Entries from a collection

#####

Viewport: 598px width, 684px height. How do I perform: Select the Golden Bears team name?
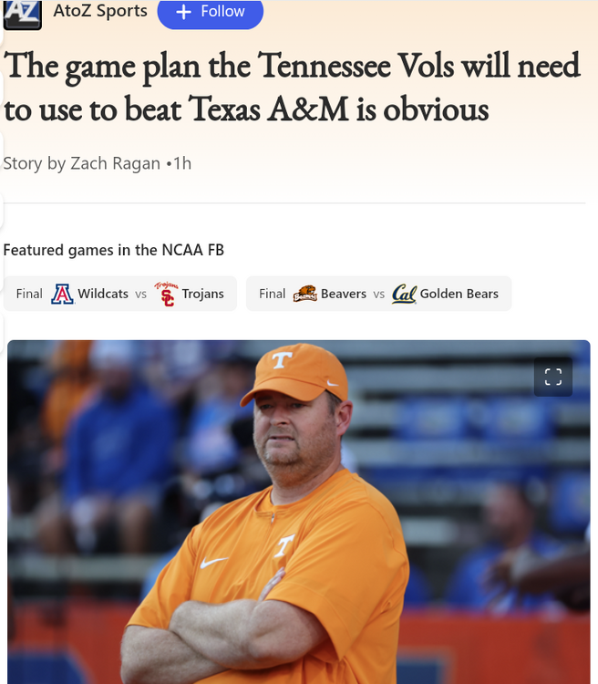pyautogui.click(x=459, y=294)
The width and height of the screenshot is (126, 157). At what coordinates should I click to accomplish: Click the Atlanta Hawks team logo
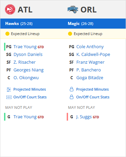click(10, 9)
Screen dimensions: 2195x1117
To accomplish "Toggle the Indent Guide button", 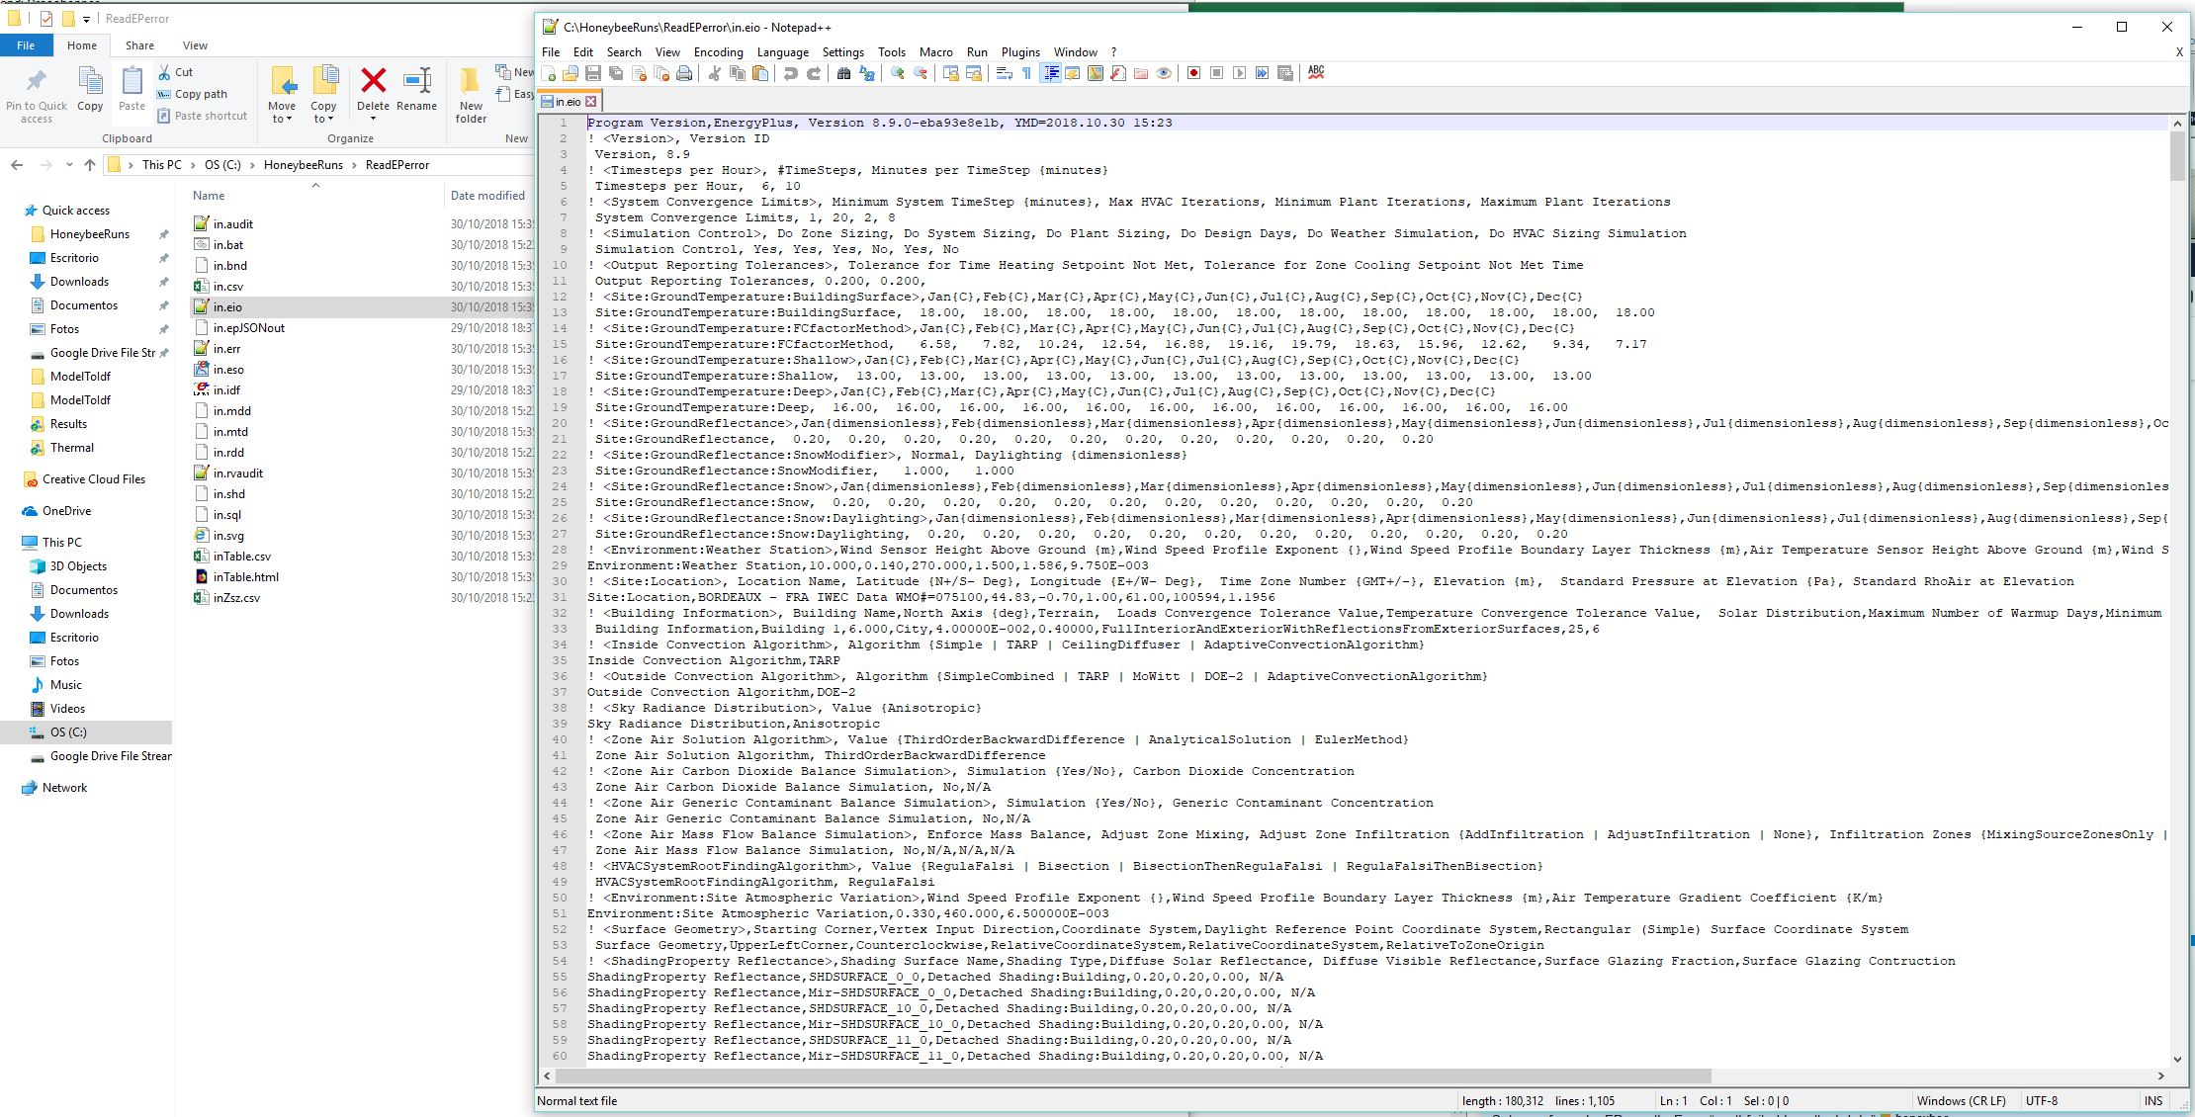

#####

▶ _WHAT NEEDS TO BE DONE_: Rewrite every line of the entries above as a Markdown table with the columns Row and Line, numbering the rows in order and skipping blank lines. Leave the pictures out.

▶ _SOLUTION TO THIS TASK_:
| Row | Line |
|---|---|
| 1 | Viewport: 598px width, 684px height. How do I perform: Select the Golden Bears team name? |
| 2 | pyautogui.click(x=459, y=294) |
| 3 | The width and height of the screenshot is (126, 157). At what coordinates should I click to accomplish: Click the Atlanta Hawks team logo |
| 4 | click(10, 9) |
| 5 | Screen dimensions: 2195x1117 |
| 6 | To accomplish "Toggle the Indent Guide button",  |